- Kulwin
- Coordinates: 35°04′01″S 142°37′59″E﻿ / ﻿35.067°S 142.633°E
- Country: Australia
- State: Victoria
- LGA: Rural City of Mildura;
- Location: 415 km (258 mi) from Melbourne; 140 km (87 mi) from Mildura; 36 km (22 mi) from Ouyen; 274 km (170 mi) from Bendigo;

Government
- • State electorate: Mildura;
- • Federal division: Mallee;

Population
- • Total: 15 (2016 census)
- Postcode: 3490
Localities around Kulwin
| Hattah | Liparoo | Wemen, Annuello |
| Ouyen | Kulwin | Winnambool, Manangatang |
| Ouyen | Mittyack | Mittyack |

= Kulwin =

Kulwin is a locality in Victoria, Australia, located approximately 36 km to the east of Ouyen, Victoria.

Kulwin Post Office opened on 16 August 1920 when the railway arrived and closed on 19 November 1974.

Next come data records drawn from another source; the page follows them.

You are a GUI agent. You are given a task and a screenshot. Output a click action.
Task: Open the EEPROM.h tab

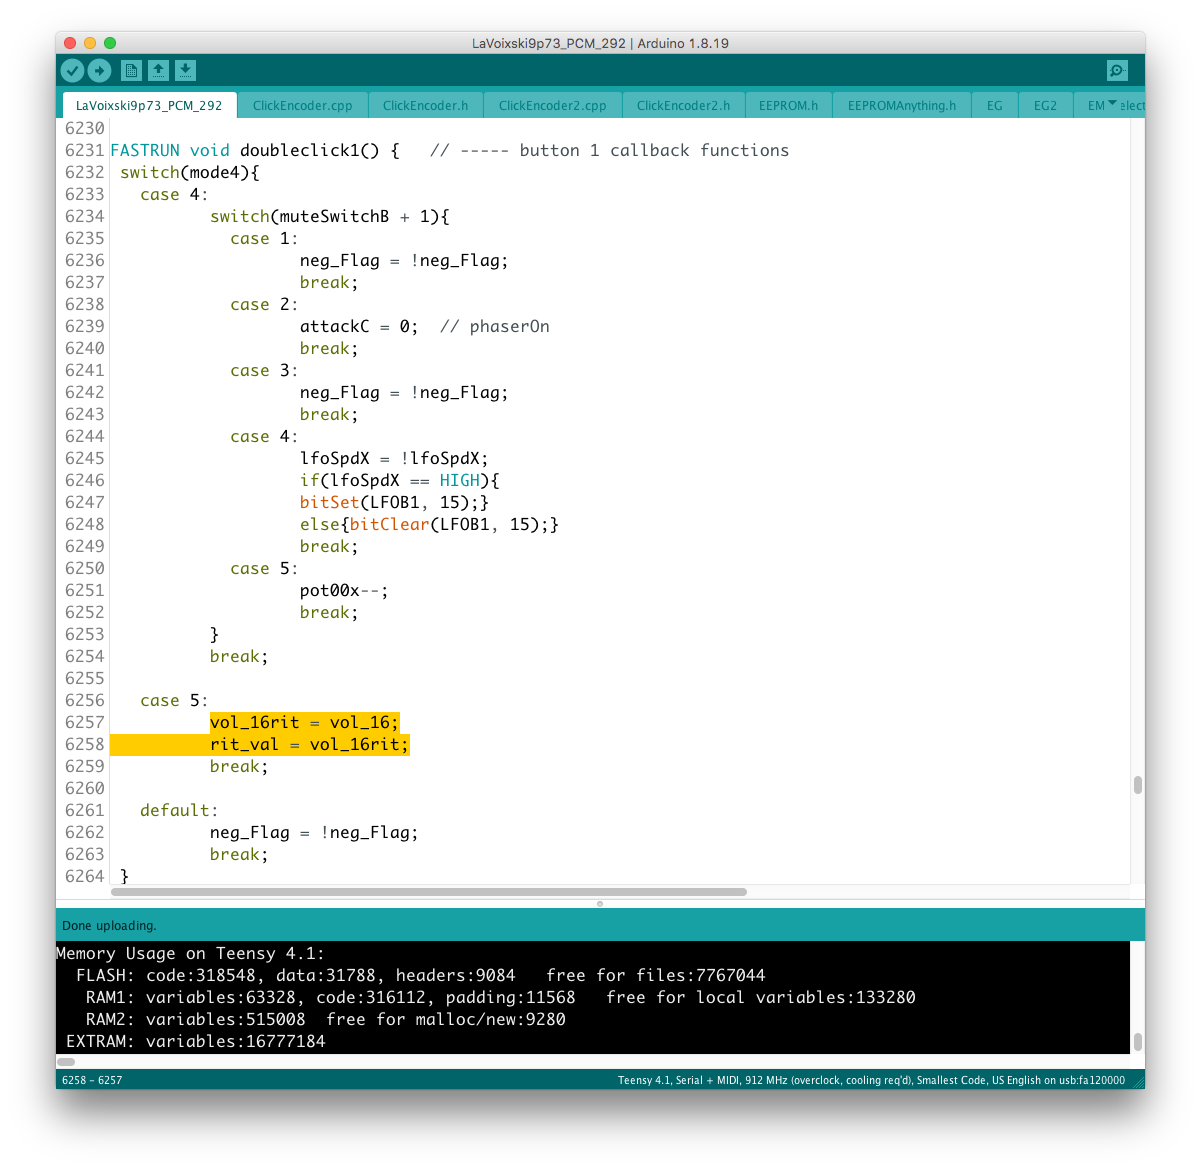click(x=788, y=105)
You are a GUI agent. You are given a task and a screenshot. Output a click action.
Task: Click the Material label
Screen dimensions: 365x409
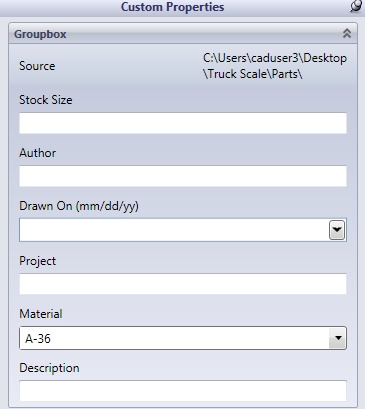click(41, 314)
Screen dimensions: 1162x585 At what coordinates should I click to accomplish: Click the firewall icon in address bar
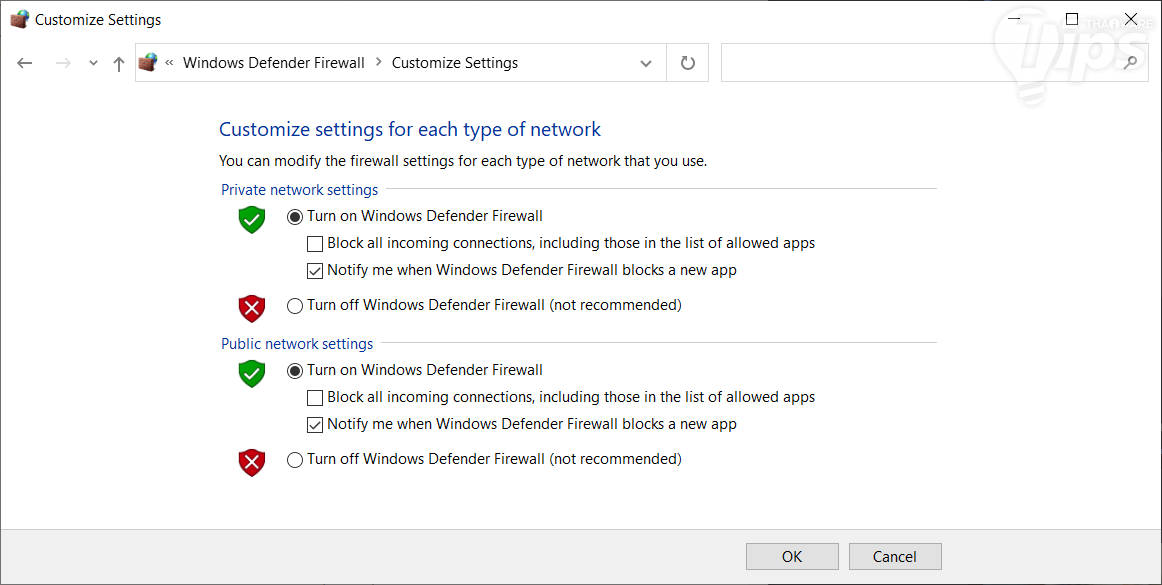point(148,63)
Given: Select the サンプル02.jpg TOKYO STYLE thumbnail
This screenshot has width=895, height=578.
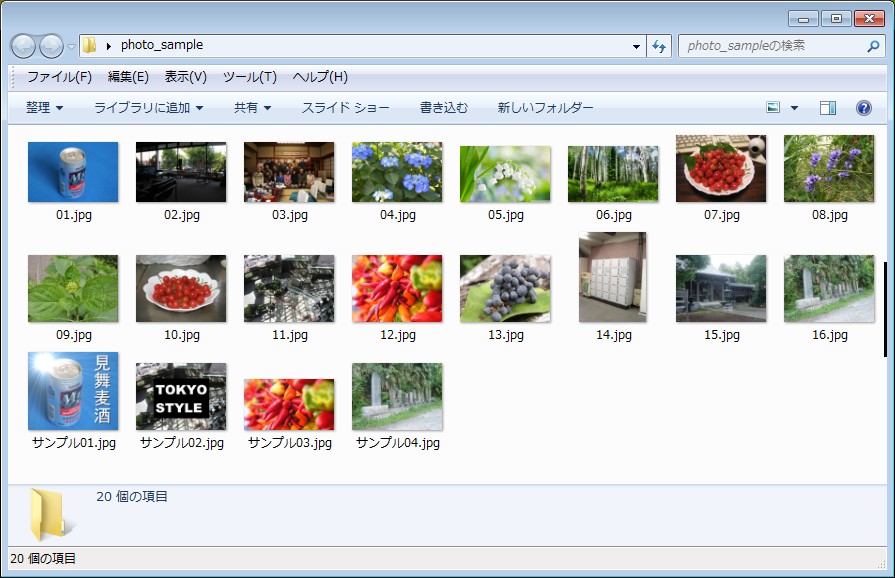Looking at the screenshot, I should pyautogui.click(x=181, y=397).
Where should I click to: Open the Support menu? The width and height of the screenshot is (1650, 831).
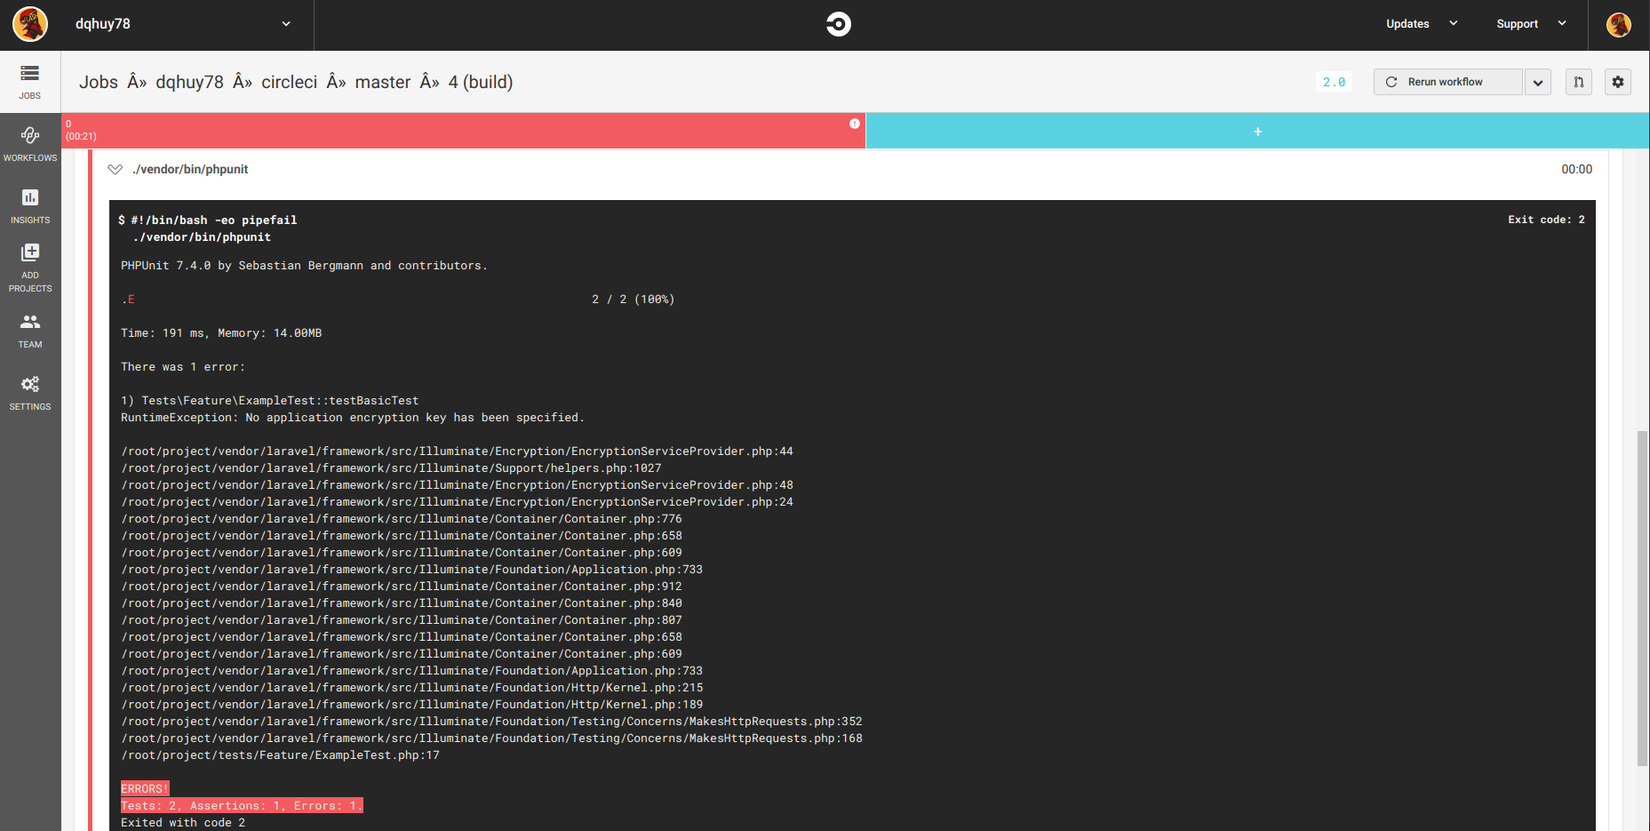(1530, 24)
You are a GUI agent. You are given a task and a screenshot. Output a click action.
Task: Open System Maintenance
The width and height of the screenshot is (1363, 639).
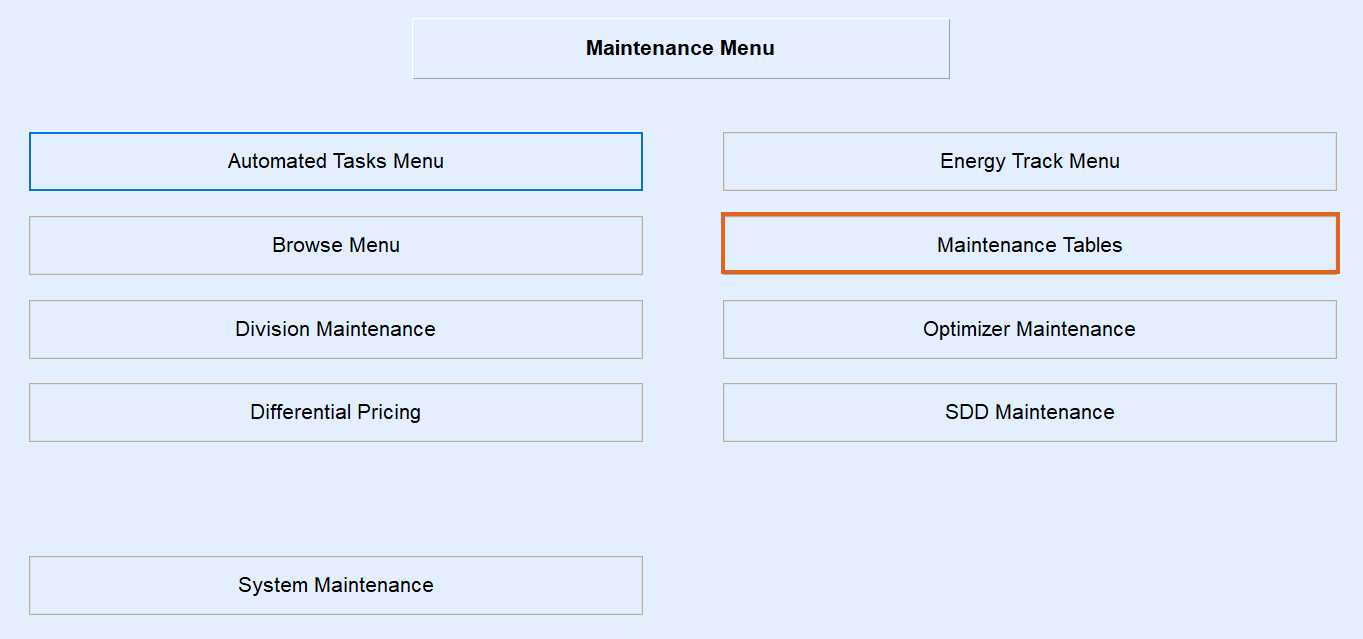coord(335,585)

Kulwin State School (No. 4375) opened in the Kulwin Soldiers' Hall on 8 January 1929. A standalone building, formerly at Nowingi State School, was re-erected and occupied in April 1933, with an additional workroom erected by parents in 1934. The school closed on 5 June 1950, with the building being removed to Robinvale Consolidated School.